«Per l'ossa di san Tommaso!» disse il Principe dopo che furono partiti «questi tangheri di Sassoni ci han soperchiati, e se ne sono iti cogli onori del trionfo.»
«Conclamatum et poculatum est» disse il priore Aymer «sarebbe ora di ritirarsi.»
«Il Reverendissimo» disse Bracy «avrebbe forse qualche bella penitente da confessar questa sera? La sua premura di partire mel fa credere!»
«No, ser cavaliere» rispose l'Abate «ma mi tocca far molte miglia prima di arrivare al tugurio della mia abbazia.»
«Ve' come ne lasciano!» disse il Principe fattosi all'orecchio di Fitzurse; «la paura si è già impadronita di loro, e primo ad abbandonarmi è il Priore.»
«Non temete, o Principe» risoggiunse Waldemar. «Mi dà l'animo persuaderlo a trovarsi a York, quando ci raduneremo colà giusta i fatti accordi. Ser Priore» disse indi ad alta voce «vorrei dirvi tra voi e me alcune cose prima della vostra partenza.»
Già tutti i commensali si erano sbandati, eccetto le persone del seguito del principe Giovanni, e coloro che si erano manifestati apertamente suoi partigiani.
«Ecco il bel frutto de' vostri consigli!» disse il Principe che lanciò un guardo d'indignazione sopra Fitzurse. «Alla mia mensa persino vengo affrontato da un matto di Sassone, e al solo udirsi il nome di mio fratello tutti mi sfuggono quasi avessi un male contagioso.»

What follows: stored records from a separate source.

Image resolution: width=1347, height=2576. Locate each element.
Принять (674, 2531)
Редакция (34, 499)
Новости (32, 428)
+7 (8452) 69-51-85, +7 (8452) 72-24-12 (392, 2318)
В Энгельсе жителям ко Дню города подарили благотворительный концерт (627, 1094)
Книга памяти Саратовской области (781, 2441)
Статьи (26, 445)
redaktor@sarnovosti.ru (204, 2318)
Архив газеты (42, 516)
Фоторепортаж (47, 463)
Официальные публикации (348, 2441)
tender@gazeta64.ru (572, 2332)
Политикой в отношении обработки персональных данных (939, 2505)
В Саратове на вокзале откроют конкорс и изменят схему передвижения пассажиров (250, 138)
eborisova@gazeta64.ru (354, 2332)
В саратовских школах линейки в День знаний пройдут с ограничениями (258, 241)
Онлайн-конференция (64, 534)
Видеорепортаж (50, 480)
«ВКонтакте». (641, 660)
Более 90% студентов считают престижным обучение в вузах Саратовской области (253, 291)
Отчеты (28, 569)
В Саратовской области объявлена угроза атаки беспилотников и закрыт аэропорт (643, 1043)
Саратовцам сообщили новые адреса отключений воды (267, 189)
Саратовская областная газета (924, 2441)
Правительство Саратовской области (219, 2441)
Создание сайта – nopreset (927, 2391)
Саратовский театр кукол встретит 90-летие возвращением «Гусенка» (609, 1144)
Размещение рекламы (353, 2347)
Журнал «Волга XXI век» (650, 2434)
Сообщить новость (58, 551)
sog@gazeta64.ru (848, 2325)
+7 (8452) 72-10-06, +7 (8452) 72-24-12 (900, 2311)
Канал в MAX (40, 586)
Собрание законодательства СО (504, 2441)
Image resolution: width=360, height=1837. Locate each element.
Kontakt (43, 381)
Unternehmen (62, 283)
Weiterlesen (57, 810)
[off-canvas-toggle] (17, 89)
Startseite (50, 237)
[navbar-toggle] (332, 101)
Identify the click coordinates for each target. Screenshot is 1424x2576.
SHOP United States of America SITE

«Non dovete incolparne me, o Principe» ripigliò Fitzurse «bensì la vostra inconsideratezza e permettetemi il dir leggerezza. Ma non è ora il momento a rampogne che sarebbero inutili. Bracy ed io andremo a trovare questi vigliacchi e ne direm loro tante affinchè tocchin con mano ch'essi non son più a tempo di dare addietro.»
«Sarà fiato perduto!» sclamò il principe Giovanni, che trascorreva a lunghi passi la sala dimostrando massima agitazione, aiutata in buona parte dai fumi del vino. «Sarà fiato perduto! Eglino han viste le note scritte sul muro; hanno scorte l'orme della zampa del leone sopra la sabbia; ne hanno intesi i ruggiti, che rintronarono dall'ultima estremità della foresta: nulla varrà più a rianimare in essi il coraggio.»